The pre-filled vaccine syringes are subsequently assembled with plunger and back-stop and are labelled by the plungering and labelling machine AEC 1, equipped with vision control system.

The syringes then reach the FBZ 320 machine, equipped with Robomaster, a robotized feeding system devised and manufactured entirely by the Marchesini Group. Robomaster, which feeds the syringes to the thermoformer, is able to carry out up to 80 pick-up cycles per minute, with strokes of over 500 mm and always with an extremely delicate touch. Thanks to Robomaster, the whole line works at high speed, has an outstanding loading capacity, simple and fast size change-over process and a large work area.

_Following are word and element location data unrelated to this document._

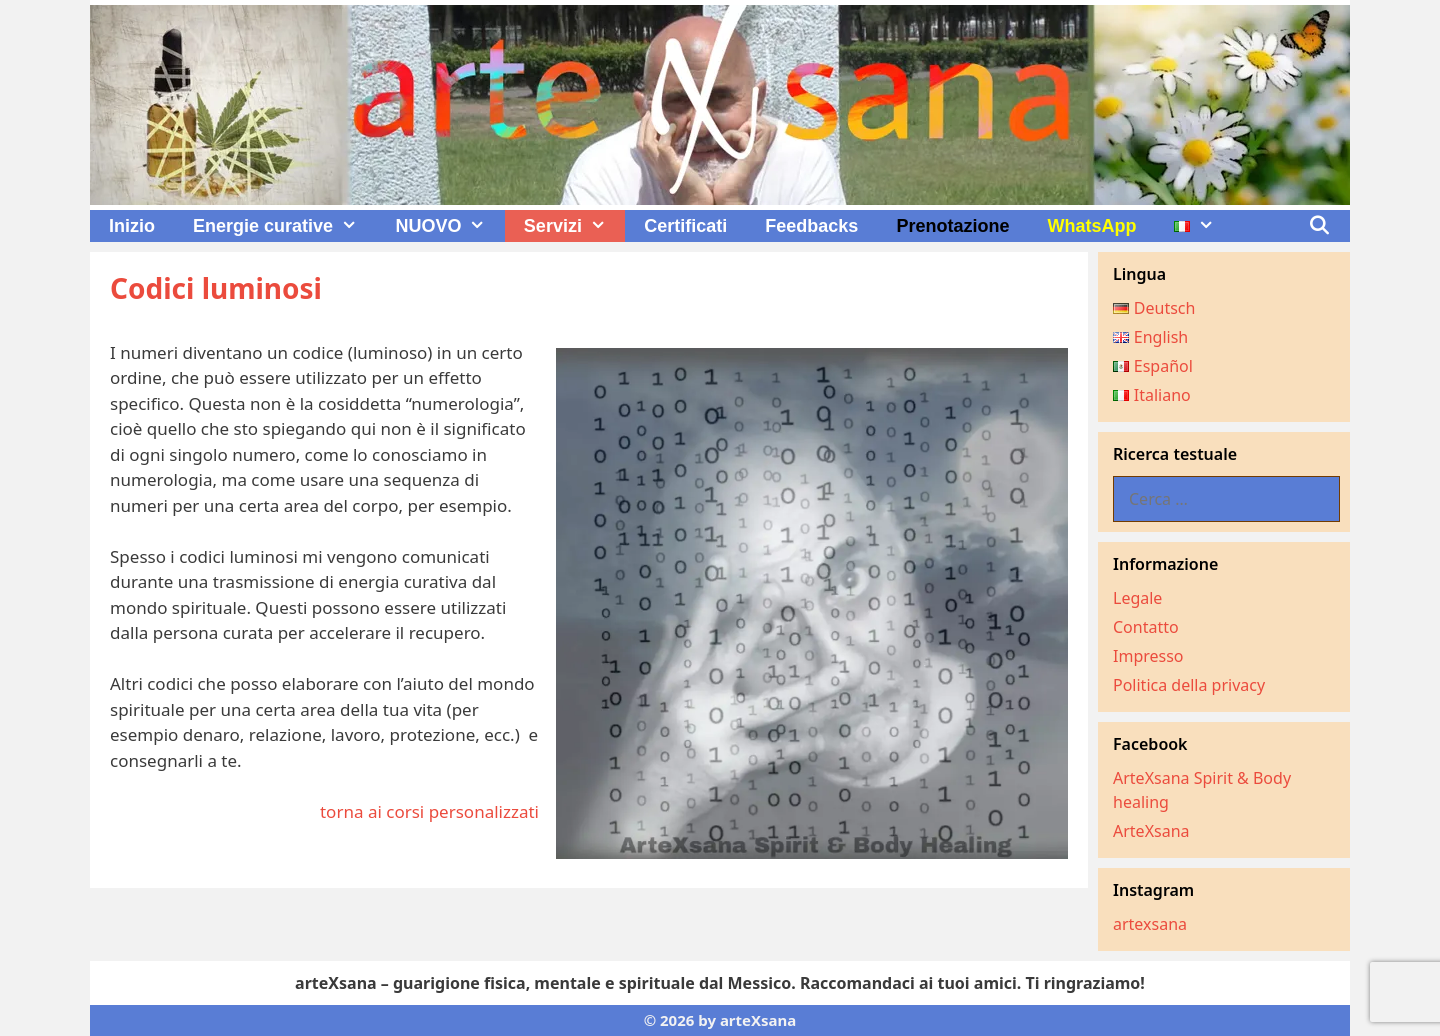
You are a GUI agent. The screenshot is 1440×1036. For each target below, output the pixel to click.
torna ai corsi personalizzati (429, 811)
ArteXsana (1151, 831)
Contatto (1146, 627)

The quality of the finished product, the outstanding ruggedness and the tool-less size change-over features make FBZ 320 a highly reliable, flexible and user-friendly machine, also thanks to its high-speed die-cutter, which makes it incredibly fast and efficient and simultaneously reduces rejects.

After the thermoforming process, the syringes reach the high speed horizontal continuous-motion cartoner BA 400 Argento, which handles up to 300 cartons a minute with one tray in the carton. It combines the advantages of a smaller footprint with greater sturdiness and improved reliability. This machine is equipped with a robotized feeding unit, a three-axes Robocombi with sucker pick-up head, patented by the Marchesini Group, which minimises size change-over operations. This robot picks-up the syringes, stacks them correctly and places them directly into the buckets of the carton packager.

The F 43 wrapper and over-wrapper produced by Multipack completes the line. This machine is able to process different combinations of products inside the package.